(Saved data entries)
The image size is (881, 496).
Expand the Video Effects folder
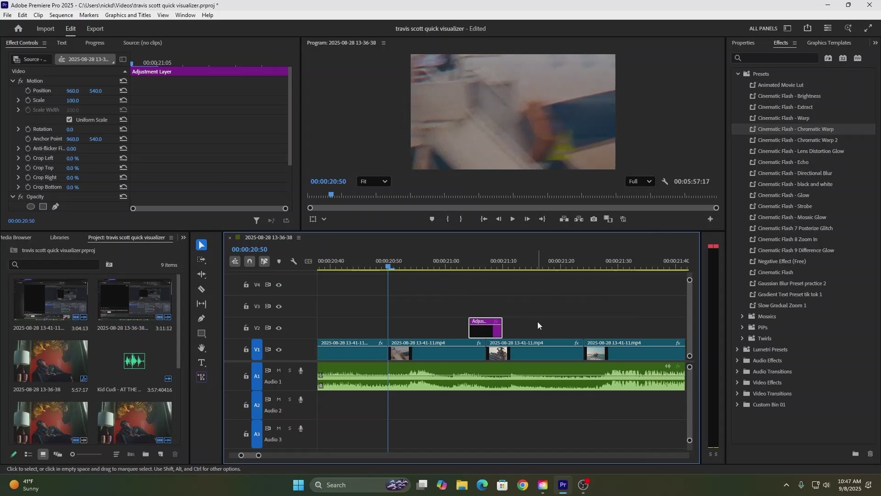pos(737,383)
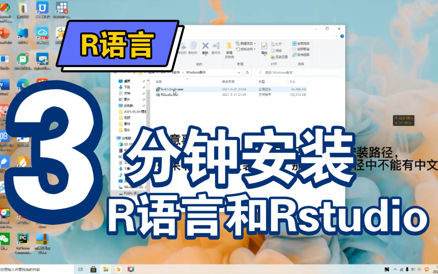Select 全部选择 (Select All) in the ribbon
This screenshot has width=438, height=274.
302,43
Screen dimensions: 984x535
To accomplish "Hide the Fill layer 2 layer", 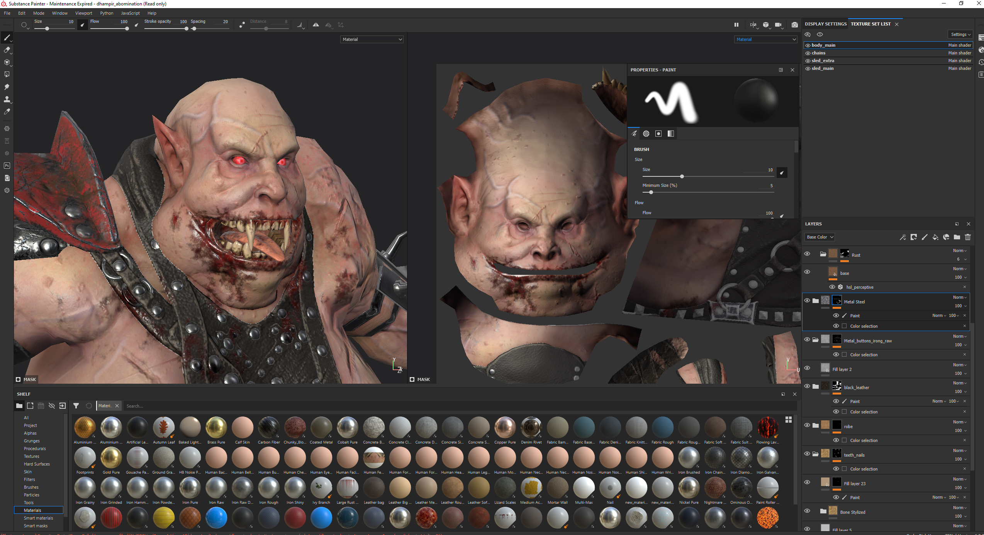I will coord(807,368).
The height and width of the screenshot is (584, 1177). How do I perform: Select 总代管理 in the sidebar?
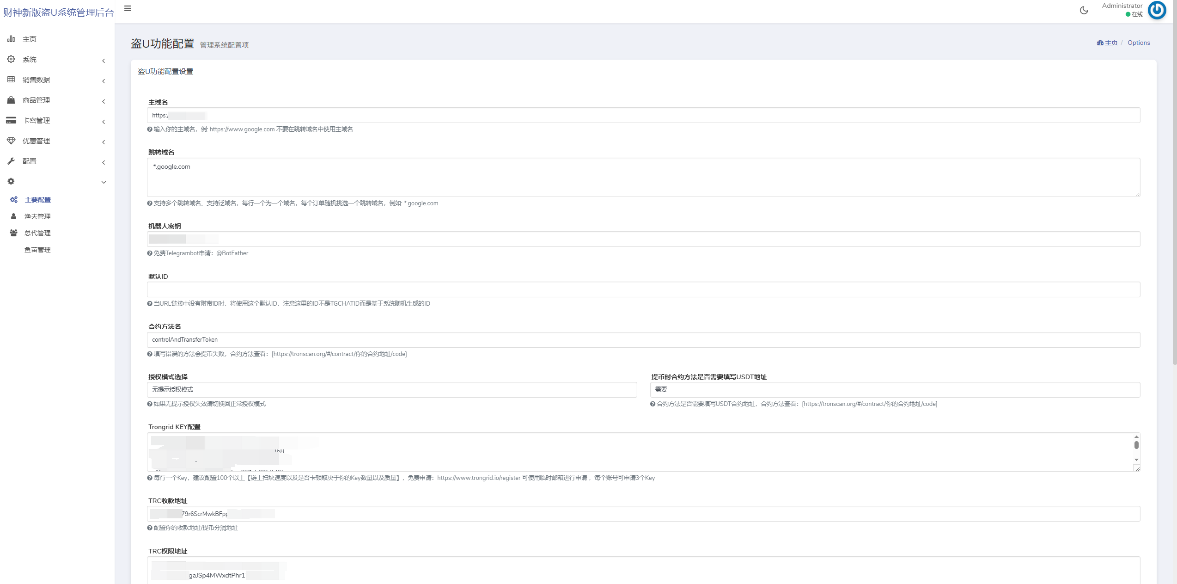tap(37, 233)
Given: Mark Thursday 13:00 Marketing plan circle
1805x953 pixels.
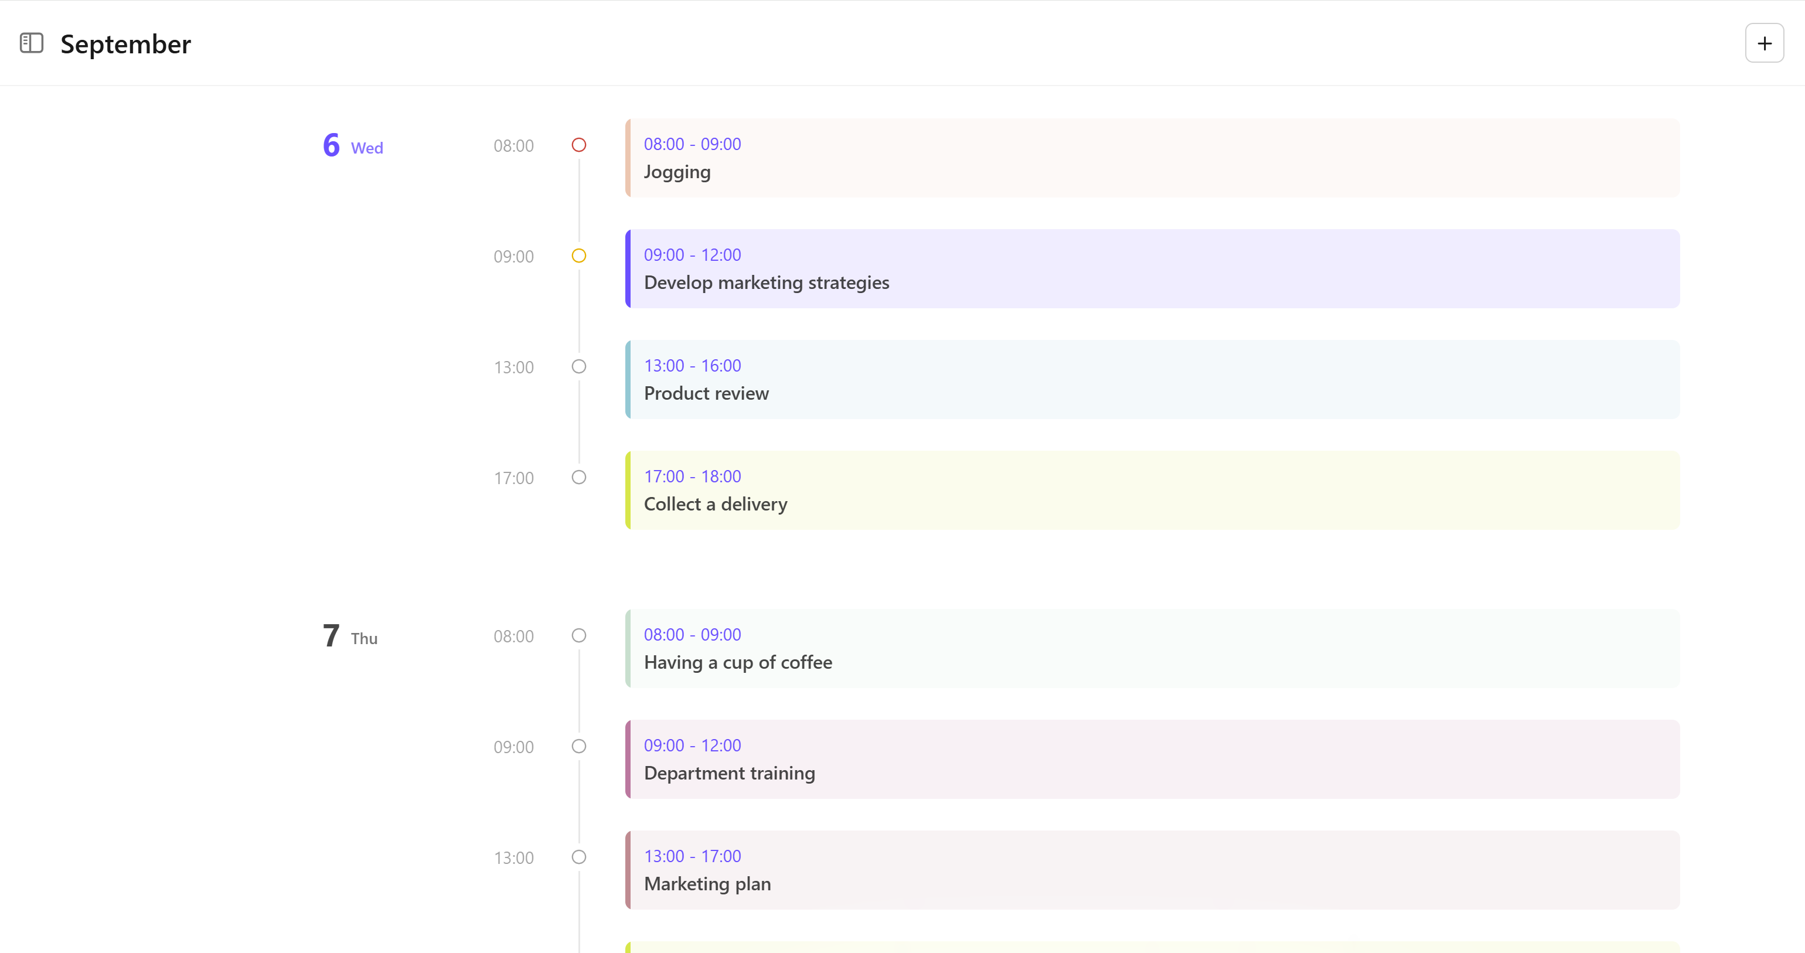Looking at the screenshot, I should (x=579, y=857).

TASK ITEM:
Quote, please, only the lines running from the one with "Given: Mark Thursday" down to the final line of the data above, keeping both ends and skipping the pictures.

SOLUTION TO THE PROBLEM:
Given: Mark Thursday 13:00 Marketing plan circle
1805x953 pixels.
Looking at the screenshot, I should (x=579, y=857).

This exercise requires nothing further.